(Extracted data entries)
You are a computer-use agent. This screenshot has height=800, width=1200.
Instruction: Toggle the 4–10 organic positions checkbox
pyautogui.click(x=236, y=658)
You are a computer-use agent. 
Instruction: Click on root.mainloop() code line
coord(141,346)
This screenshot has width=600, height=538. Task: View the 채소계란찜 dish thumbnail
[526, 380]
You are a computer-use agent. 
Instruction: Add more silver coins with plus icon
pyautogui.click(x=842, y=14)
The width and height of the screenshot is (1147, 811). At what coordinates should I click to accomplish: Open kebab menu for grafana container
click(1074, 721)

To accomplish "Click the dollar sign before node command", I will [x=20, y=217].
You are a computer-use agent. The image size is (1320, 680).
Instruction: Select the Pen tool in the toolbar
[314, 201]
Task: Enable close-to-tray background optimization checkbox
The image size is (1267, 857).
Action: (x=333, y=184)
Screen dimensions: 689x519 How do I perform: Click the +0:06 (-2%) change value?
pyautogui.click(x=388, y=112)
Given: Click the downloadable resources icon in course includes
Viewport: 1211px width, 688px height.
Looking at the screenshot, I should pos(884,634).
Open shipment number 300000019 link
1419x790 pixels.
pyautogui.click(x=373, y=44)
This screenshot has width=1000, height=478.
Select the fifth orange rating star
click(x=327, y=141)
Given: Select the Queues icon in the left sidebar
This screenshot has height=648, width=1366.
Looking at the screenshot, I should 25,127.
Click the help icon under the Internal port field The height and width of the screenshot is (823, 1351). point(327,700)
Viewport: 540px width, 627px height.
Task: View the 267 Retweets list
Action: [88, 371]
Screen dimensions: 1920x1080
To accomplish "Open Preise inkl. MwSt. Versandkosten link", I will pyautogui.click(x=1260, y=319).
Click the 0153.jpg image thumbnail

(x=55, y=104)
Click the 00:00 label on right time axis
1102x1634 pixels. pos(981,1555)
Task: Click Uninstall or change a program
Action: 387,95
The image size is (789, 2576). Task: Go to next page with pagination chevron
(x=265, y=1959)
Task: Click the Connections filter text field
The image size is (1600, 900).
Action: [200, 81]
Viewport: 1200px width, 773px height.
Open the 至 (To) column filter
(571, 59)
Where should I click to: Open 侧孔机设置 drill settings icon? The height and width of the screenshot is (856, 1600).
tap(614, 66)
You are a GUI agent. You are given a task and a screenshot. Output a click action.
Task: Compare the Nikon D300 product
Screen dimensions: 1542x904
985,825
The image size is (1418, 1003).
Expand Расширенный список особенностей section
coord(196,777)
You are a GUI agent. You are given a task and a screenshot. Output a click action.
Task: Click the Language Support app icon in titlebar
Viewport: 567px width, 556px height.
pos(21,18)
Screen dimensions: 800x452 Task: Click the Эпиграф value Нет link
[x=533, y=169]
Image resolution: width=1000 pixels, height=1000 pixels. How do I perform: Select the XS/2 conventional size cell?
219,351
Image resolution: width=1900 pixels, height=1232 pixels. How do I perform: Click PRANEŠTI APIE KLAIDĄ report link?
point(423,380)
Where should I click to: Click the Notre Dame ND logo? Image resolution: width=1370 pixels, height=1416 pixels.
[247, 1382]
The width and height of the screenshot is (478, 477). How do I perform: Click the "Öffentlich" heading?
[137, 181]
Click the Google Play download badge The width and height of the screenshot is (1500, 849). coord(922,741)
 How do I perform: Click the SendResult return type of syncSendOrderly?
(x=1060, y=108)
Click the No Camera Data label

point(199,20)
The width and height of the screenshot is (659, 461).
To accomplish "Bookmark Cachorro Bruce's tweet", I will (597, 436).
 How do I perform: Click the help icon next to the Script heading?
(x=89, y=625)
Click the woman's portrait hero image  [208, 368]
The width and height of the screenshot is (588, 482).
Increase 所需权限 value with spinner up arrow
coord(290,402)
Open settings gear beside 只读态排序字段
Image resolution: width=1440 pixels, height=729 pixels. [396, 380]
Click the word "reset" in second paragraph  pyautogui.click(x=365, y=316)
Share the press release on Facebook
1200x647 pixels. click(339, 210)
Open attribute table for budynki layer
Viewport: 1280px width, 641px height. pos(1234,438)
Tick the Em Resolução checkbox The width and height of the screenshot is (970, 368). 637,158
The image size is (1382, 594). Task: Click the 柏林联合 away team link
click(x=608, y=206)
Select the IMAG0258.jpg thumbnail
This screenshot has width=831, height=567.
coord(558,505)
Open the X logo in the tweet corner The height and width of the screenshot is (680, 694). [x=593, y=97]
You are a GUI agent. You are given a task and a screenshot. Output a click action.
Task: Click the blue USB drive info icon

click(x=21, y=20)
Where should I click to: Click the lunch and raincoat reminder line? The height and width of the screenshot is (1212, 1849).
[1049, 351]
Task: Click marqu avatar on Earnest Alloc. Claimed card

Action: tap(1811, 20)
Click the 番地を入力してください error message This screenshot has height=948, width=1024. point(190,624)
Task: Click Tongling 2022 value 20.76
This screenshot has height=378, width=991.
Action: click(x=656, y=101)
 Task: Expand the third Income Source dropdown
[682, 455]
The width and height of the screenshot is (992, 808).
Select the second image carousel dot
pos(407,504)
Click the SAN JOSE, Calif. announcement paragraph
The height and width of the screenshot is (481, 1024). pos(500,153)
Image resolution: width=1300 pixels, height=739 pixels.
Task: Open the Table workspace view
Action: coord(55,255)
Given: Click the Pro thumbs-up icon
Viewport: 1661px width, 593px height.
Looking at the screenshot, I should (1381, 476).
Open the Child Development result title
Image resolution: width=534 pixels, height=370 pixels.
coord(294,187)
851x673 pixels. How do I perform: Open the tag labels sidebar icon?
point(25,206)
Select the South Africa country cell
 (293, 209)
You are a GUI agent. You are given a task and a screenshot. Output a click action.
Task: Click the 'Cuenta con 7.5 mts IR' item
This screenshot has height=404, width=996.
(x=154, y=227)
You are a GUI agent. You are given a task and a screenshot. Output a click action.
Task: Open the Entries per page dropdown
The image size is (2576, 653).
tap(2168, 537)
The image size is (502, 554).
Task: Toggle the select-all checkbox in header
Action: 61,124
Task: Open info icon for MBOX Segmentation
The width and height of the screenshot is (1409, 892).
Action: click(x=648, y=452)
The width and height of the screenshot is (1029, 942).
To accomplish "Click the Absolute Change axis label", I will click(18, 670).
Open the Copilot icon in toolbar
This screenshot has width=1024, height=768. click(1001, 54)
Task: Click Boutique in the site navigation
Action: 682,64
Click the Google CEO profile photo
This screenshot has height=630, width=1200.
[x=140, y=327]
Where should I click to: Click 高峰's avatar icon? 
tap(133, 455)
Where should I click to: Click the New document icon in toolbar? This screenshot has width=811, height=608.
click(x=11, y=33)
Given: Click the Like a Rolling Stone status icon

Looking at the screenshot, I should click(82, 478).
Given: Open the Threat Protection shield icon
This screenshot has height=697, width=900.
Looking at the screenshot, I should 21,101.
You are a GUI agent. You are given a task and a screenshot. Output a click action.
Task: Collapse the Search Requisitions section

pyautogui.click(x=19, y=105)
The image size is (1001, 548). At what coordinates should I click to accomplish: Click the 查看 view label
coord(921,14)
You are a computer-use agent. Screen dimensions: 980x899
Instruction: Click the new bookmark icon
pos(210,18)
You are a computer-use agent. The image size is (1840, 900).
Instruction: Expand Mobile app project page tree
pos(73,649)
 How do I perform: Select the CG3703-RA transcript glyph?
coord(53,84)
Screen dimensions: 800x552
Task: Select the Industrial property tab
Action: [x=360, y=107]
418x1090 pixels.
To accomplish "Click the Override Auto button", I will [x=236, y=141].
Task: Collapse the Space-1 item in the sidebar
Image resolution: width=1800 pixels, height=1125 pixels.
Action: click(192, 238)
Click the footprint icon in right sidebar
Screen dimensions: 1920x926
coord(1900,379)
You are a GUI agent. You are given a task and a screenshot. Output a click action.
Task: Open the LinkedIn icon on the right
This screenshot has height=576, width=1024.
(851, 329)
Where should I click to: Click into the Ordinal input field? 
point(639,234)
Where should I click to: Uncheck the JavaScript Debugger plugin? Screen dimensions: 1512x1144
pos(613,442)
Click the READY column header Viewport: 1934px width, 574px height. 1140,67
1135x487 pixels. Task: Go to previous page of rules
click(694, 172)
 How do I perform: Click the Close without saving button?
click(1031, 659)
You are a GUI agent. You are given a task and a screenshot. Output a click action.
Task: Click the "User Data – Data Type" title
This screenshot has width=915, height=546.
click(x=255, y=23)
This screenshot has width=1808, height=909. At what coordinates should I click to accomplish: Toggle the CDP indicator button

*AIM OF THE TASK*.
Count the lines above holding "item". Give only the number.

*COMPLETED EXERCISE*.
2